Precisely honed lethal stone tools have been discovered in the Sibudu Cave in South Africa dating back to the Middle Stone Age in the region.
The first anatomically modern humans are known to have used stone-tipped tools. Sophisticated methods to hone sharper and more deadly stone weapons is thought to have come much later.
Now archaeologists have found evidence of carefully prepared stone spear and arrow tips as old as 77,000 years. The previous earliest stone tools of this kind at the site were 65,000 years old. The results are published in a study in the journal PLOS ONE.
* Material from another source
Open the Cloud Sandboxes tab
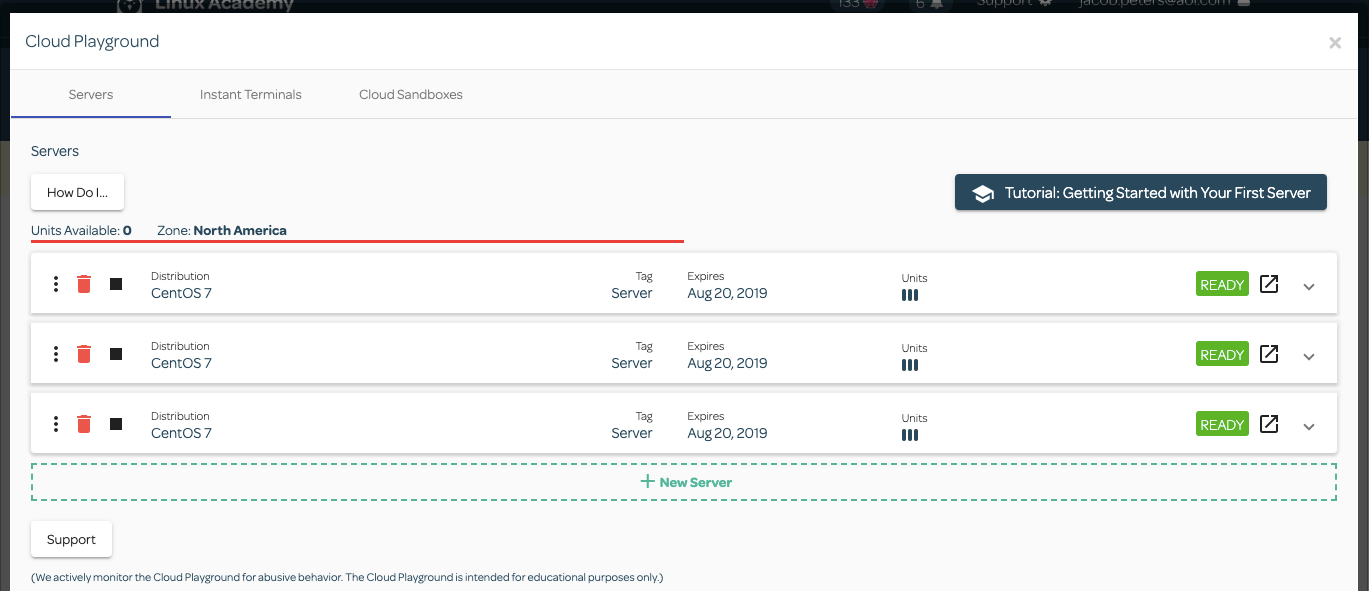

The weapon tips were discovered in cave, a rock shelter that sits on a west-facing cliff 20 metres over the uThongathi River in KwaZulu-Natal. It is 40 km (25m) north of the city of Durban and about 15km (9m) inland, near the town of Tongaat.
The excavation showed that heat and pressure had been used to create the lethal stone weapons, making them the earliest examples for this kind of technology in the region.
A total of 25 fragments of stone tips were found in the cave, with 14 of them showing evidence of having been used in hunting. They showed wear and tear from impact and residues of animal flesh. It is thought they were probably tied to a stick to make a spear or an arrow.
"Thanks to the excellent preservation at Sibudu Cave, a wide range of animal, plant and mineral residues were observed in direct relation with diagnostic wear patterns," the authors, led by Veerle Rots of the University of Liège in Belgium, write in the paper.
"The combination of technological, wear and residue evidence allowed us to confirm that the serration was manufactured with bone compressors and that the serrated points were mounted with a composite adhesive as the tips of projectiles used in hunting activities."
This shows that a period of major technological advancement in early human societies happened significantly earlier than previously thought. This could have been linked to wider changes in human societies of the time, such as new social organisations and cognitive frameworks for understanding the world, the authors write. The stone tools can be used to form an essential basis for expanding our knowledge of the past.
"The suite of technological and functional data pushes back the evidence for the use of pressure flaking during the Middle Stone Age and highlights the diversity of the technical innovations adopted by southern African Middle Stone Age populations," the authors conclude.